A U.S. soldier was also killed overnight near Baghdad.

U.S. and Iraqi leaders say that the biggest threat to Iraq no longer comes from the three-year-old revolt among ousted president Saddam Hussein's fellow Sunni Muslims but from conflict between Sunnis and the Shia majority now in power.

Prime Minister Nuri al-Maliki was in Iran for a second day of meetings. His fellow Shia Islamist leaders pledged support for Iraq and efforts to avert civil war.

An Interior Ministry official and sources at Baghdad police headquarters said a total of 60 unidentified bodies were found in various parts of Baghdad over the past day.

The unusually high daily tally, recorded despite a month-old security crackdown by reinforced U.S. and Iraqi troops, comprised 45 in west Baghdad and 15 east of the Tigris river.

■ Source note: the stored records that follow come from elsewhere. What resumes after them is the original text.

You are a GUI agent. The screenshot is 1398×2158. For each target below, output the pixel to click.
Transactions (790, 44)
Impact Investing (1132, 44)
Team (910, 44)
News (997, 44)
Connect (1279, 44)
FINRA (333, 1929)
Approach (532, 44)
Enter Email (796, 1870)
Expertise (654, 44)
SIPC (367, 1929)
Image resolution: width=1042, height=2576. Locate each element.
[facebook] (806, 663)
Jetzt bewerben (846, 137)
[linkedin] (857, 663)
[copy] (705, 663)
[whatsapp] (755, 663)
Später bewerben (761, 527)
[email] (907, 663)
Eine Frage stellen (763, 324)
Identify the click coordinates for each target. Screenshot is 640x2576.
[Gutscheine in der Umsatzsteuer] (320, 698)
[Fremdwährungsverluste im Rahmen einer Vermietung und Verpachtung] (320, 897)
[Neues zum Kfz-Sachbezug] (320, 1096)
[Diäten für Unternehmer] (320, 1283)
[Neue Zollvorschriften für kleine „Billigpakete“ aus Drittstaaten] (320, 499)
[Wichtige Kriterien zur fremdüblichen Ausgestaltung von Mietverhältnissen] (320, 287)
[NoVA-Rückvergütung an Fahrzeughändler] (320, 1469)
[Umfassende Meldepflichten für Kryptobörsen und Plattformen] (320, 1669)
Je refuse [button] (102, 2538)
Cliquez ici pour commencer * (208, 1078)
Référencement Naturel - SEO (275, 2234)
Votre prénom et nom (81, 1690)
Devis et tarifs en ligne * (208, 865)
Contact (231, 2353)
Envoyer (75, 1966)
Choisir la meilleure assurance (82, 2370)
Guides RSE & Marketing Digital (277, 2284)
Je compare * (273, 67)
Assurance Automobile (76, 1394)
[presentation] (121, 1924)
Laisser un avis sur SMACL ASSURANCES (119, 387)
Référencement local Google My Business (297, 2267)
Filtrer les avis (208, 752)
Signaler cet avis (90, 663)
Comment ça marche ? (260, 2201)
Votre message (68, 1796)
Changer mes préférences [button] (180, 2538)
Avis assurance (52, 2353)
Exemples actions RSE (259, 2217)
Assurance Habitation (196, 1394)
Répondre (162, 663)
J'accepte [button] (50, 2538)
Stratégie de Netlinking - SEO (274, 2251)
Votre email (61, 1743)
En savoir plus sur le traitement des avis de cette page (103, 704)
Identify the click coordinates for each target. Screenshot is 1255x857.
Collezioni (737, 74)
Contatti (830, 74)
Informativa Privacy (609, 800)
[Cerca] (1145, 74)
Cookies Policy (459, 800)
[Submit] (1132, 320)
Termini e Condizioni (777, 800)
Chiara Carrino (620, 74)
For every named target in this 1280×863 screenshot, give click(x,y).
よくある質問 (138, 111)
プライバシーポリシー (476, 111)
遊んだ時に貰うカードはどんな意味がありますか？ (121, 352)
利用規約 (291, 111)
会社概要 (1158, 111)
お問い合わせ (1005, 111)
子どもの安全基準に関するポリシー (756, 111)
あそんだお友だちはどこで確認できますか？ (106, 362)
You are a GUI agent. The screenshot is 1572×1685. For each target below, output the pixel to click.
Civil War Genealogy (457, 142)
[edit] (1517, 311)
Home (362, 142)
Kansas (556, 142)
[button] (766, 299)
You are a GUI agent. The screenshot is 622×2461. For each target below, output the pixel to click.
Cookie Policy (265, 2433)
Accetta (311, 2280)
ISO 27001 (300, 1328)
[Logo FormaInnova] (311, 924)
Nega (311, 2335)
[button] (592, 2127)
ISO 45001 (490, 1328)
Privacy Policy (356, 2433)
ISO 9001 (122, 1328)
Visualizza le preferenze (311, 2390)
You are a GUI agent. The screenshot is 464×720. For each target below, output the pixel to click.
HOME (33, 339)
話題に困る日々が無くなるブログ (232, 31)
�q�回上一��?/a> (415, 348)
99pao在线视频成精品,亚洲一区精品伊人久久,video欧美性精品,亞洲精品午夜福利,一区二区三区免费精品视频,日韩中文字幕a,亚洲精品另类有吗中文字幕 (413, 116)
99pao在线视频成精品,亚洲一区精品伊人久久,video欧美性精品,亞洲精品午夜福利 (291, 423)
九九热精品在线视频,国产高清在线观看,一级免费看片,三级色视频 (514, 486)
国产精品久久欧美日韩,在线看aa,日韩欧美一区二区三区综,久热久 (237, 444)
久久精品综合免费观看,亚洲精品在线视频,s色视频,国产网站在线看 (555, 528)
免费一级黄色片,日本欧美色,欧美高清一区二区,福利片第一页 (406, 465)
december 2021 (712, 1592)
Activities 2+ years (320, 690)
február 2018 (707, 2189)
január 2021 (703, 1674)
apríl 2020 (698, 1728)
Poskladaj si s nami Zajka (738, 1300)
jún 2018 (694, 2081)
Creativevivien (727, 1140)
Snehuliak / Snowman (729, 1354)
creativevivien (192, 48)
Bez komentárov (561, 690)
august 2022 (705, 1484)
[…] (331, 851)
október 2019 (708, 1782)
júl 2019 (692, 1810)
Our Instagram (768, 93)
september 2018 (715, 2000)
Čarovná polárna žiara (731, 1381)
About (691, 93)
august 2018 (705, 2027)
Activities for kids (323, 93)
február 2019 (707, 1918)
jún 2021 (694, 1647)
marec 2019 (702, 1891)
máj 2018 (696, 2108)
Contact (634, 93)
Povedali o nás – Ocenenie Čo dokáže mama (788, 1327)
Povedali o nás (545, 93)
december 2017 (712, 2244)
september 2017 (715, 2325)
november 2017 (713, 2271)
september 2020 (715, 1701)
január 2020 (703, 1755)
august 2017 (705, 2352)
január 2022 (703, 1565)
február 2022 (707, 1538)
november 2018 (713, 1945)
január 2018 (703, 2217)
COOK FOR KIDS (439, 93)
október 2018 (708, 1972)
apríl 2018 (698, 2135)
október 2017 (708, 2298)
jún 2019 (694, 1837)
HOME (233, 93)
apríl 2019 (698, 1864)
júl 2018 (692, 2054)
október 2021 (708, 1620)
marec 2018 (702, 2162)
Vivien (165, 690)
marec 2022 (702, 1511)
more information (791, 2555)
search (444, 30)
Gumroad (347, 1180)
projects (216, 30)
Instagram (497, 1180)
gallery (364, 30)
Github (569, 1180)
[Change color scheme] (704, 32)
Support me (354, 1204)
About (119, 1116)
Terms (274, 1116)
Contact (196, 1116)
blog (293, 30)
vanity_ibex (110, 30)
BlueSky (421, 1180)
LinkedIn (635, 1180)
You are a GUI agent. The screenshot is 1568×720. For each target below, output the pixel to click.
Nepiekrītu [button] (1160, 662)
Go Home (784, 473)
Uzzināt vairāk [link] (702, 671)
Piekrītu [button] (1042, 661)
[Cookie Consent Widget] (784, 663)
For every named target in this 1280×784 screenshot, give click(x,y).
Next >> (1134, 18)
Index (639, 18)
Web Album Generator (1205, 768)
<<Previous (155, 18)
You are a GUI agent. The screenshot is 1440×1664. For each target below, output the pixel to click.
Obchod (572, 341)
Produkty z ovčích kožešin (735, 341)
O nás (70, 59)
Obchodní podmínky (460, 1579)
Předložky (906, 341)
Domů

Most were bound and shot in the head and many bore signs of torture, the source said -- trademarks of sectarian death squads and kidnap gangs plaguing the Iraqi capital.

The United Nations estimated two months ago that about 100 people a day were being killed in a covert sectarian dirty war.

U.S. military commanders have said the increased presence of troops on the street, sweeping through violent neighborhoods to prepare them for Iraqi police control, had reduced the "murder rate" by more than 40 percent in August. That figure included individual shootings but not bigger attacks such as bombings.

Last week, the UN office in Baghdad said the number of unidentified bodies taken to the city morgue in August fell by about 17 percent from the record month of July to 1,536. Morgue officials, who have stopped giving data to the media, say that about 90 percent of the bodies they see are victims of violence.

The Health Ministry has yet to publish its complementary full data for other violent deaths in August. Figures for July put the total at more than 3,000 people, concentrated in Baghdad, where more than one in four Iraqis live.

The killings have made tens of thousands flee areas where they are in a minority and hardening a divide along the Tigris between mainly Sunni west Baghdad and the mainly Shia east.